The Australian dollar is used as the base currency for the Australian currency system. The Australians call the dollar, or AUD, a “buck.”
This currency was introduced in 1966, and is usually designated by the dollar signs ($), and at times A$ is used in order to distinguish it from all of the other dollar currencies.
The Australian dollar is the world’s sixth most traded currency, after the Swiss Franc, Euro, Pound, Yen and US Dollar via the global foreign exchange markets.
The Australian dollar’s value through Australian currency trading is quite strong, due to the international ties it has with Asia and America.
In addition to this the Australian economy is fairly stable as well as relative free from government intervention.
Another reason why it is favourable is due to the high interest rates in Australia compared with the rest of the world, which makes its exchange rates one of the best.
The Australian dollars exchange rate (which is also referred to as the Forex rate) began in the 1970’s at a time when the fluctuating rate measure “flexible” was used by Australia against the USD or US exchange rate currency.
In April 2001, the lowest value for the Australian to U.S. dollar was reached when it went to approximately 47.7 U.S. cents, while its high was reached on 15 October 2010, when it reached the equivalent of the U.S. dollar.
Freedom for trading on the foreign exchanges has significantly increased with currency trading and trading websites being introduced.
Selling and buying of foreign currency online has emerged as a very popular activity.

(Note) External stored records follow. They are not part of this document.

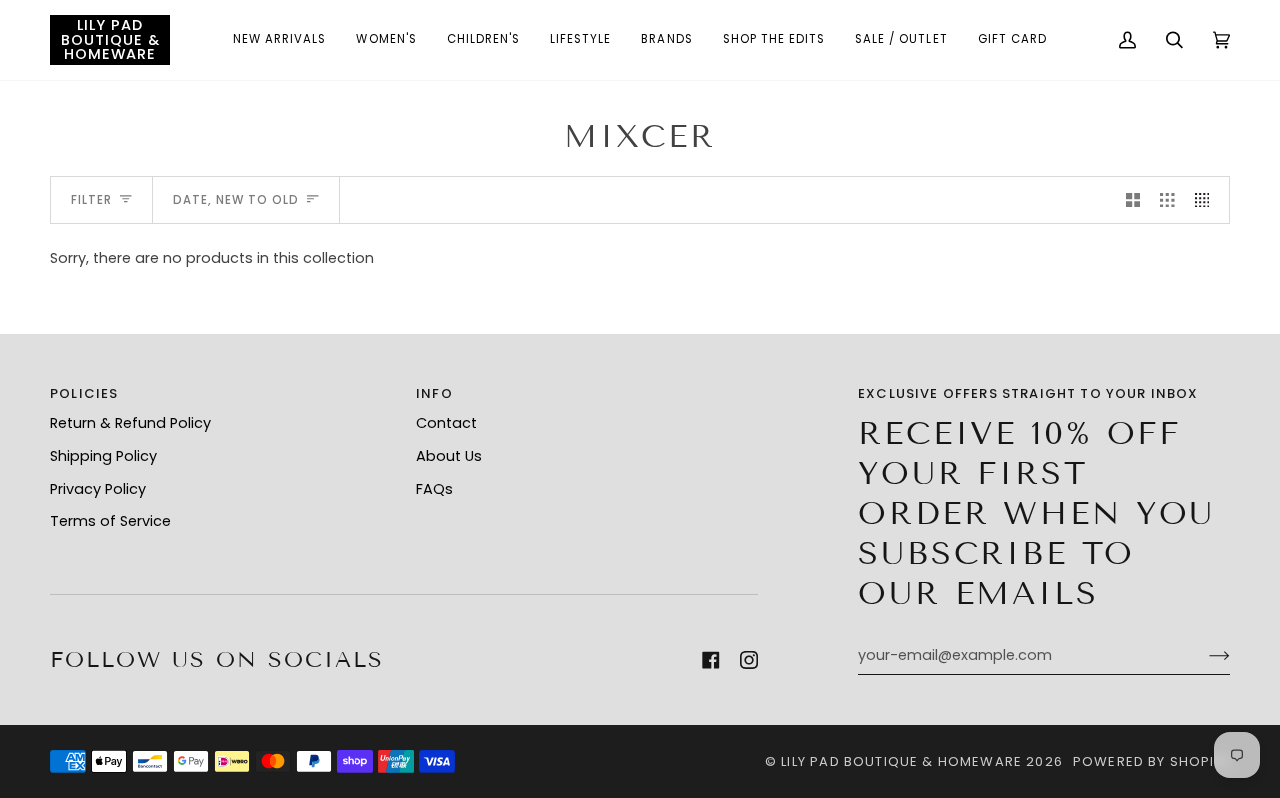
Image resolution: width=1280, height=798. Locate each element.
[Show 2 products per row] (1133, 200)
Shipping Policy (103, 456)
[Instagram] (749, 660)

These types of sites are very useful when it comes to calculating the average rate of currencies and for international money transfers – rates of exchange. This allows for easy and quick currency translations when utilising a currency calculator.
Given how strong the Australian dollar is, visitors of Australia discover that the Australian exchange rate is very expensive when it is being converted into holiday currency, as a result of other weak currencies, which reduces travel money as well as their purchasing power.
The opposite might be true when buying Swedish currency for visiting Sweden on holiday.
If you would like to trade Forex and make investments in foreign currency then one currency that is frequently overlooked is the Canadian dollar.
To distinguish it from its US dollar equivalent, C$ is used for the Canadian dollar, and CAD is its code.
As of 2007, the Canadian dollar is the world’s 7th most traded currency. The Canadian dollar was in the past pegged against the US dollar. However, it is freely traded now.
It trades on the Forex rate at a range of USD 1 = CAD 1. However, in the past it has swung both ways depending on what the market’s sentiments were related to commodities and the USA.
It is fairly stable as a foreign currency. Another reason for this is that it is part of a developed economy that heavily relies on commodity sales and has very close ties to the US economy, which is the world’s largest economy.
Therefore, converting the Canadian dollar into the Australian dollar is quite similar to converting to US dollars.
For 2011 analyst forecasts for the Canadian dollar were varied. It performed quite well in 2009 and also 2010, with 16% and 5.5% gains respectively against the British Pound and US Dollar and favourably as well against other currencies like the Australian Dollar.
For most of 2011 it was expected to trade in the USD 1 = CAD 1 range. Compared to Australia, those are more aggressive interest rates and with commodities prices expecting to drastically increase over the following year combined with the crippling effect that serious flooding has had on consumer confidence in Australia, more investors may be putting their money into the Canadian dollar and making it even stronger.